The statement lands in the middle of what might be the most chaotic stretch of Starmer’s tenure. More than 70 Labour MPs have publicly called for either his resignation or a clear timetable for stepping aside, a number that has been climbing steadily since the party’s bruising local election losses in May 2026.

The resignation reports and the pushback

The Observer reported on June 20 that Starmer was poised to announce a resignation plan on June 22. The story sent Westminster into overdrive, with political reporters and Labour insiders scrambling to figure out whether the prime minister was actually headed for the exit.

Government sources moved quickly to contradict that narrative. Kyle’s public comments were the sharpest rebuttal, framing Starmer as committed to governing and dismissing the resignation talk as speculation rather than reality.

The numbers game inside Labour

The math matters here. More than 70 Labour MPs have gone public with demands for Starmer to go or at least set a departure date.
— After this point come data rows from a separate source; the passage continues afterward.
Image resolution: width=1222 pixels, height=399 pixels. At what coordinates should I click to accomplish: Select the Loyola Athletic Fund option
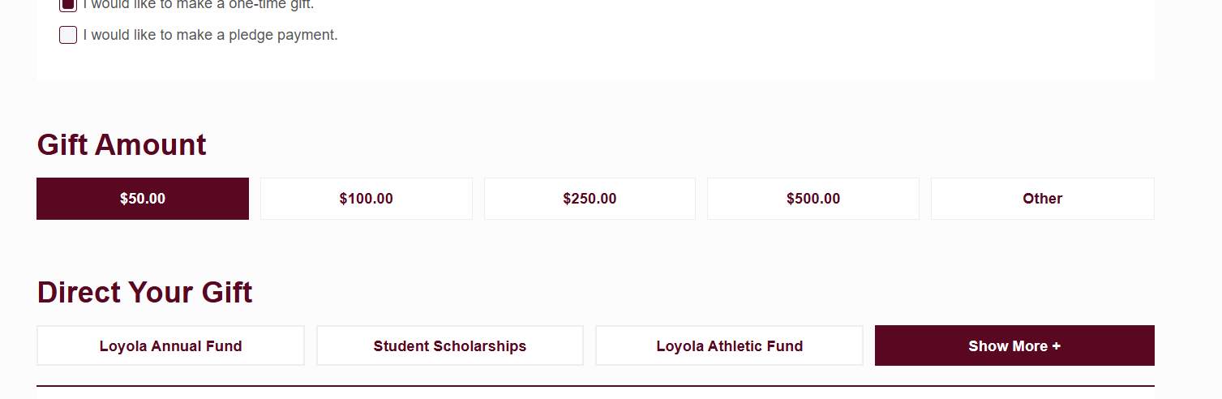(729, 346)
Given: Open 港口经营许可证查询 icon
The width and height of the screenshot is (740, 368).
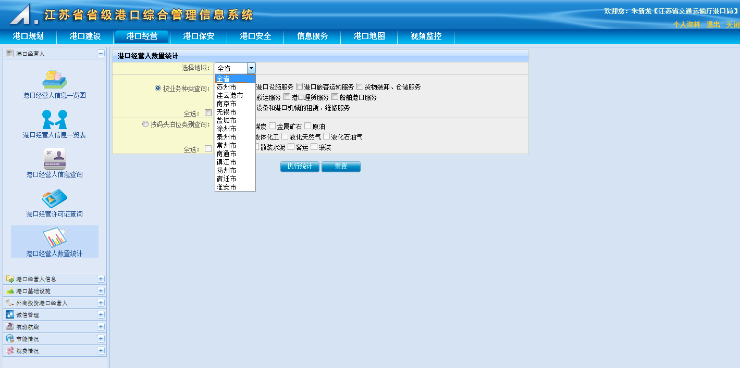Looking at the screenshot, I should pyautogui.click(x=54, y=198).
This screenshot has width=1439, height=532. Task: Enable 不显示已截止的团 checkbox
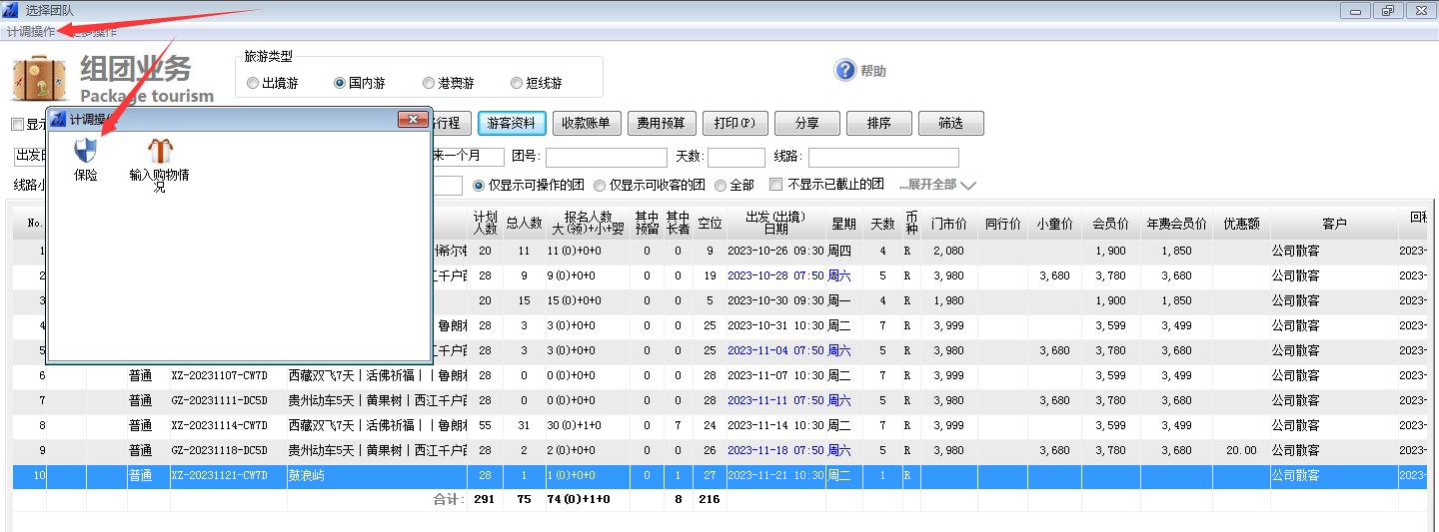click(x=776, y=185)
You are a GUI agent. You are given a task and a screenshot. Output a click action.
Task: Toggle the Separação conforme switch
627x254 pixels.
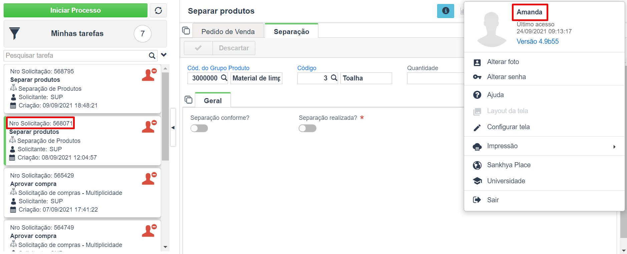(x=199, y=128)
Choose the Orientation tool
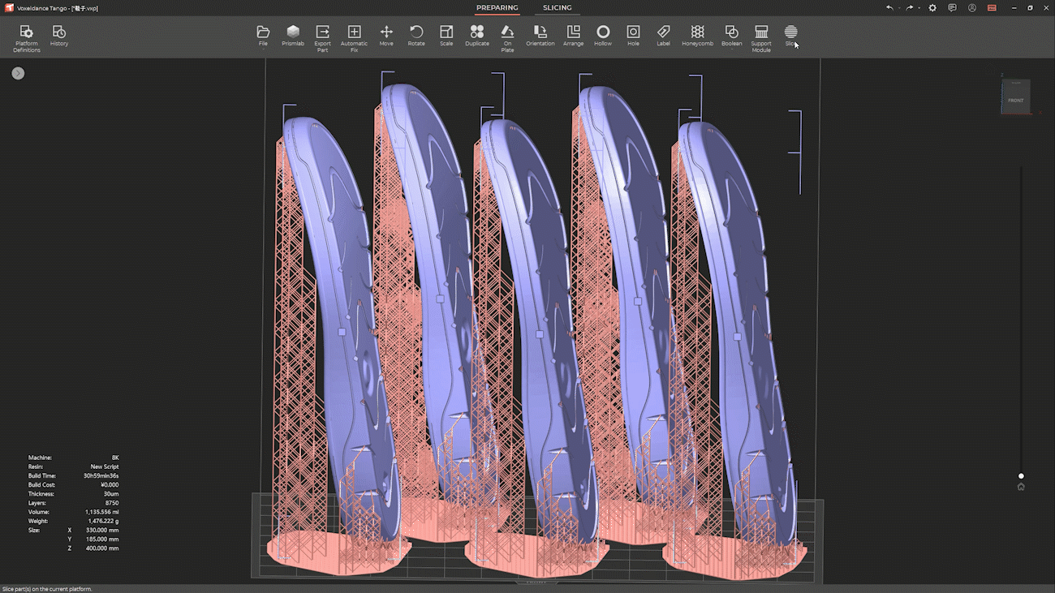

That’s a significant bloc, but it falls short of the threshold needed to formally trigger a leadership challenge.

Under Labour’s rules, 81 MPs would need to back a formal challenge to force one. Starmer has pointed to this gap as evidence that the party hasn’t actually turned against him in any procedural sense.

The rebellion isn’t just backbenchers grumbling into their coffee. Several ministers have already resigned in protest, though others, Kyle chief among them, have publicly stood by Starmer’s leadership.

Labour’s local election results in May 2026 were the catalyst. The losses gave internal critics the ammunition they’d been waiting for, transforming what had been quiet dissatisfaction into open revolt.

The crypto angle and broader governance questions

Lost in the leadership drama is a policy decision that resonates with the crypto industry. Starmer’s government introduced a temporary ban on crypto donations to political parties back in March 2026, citing concerns over foreign interference in UK politics.

The gap between 70 public dissenters and the 81 needed for a formal challenge is worth watching closely. If that number keeps climbing, Kyle’s Monday reassurances will age poorly. If it stalls, Starmer gets to make the case that surviving a near-miss rebellion actually strengthens his position.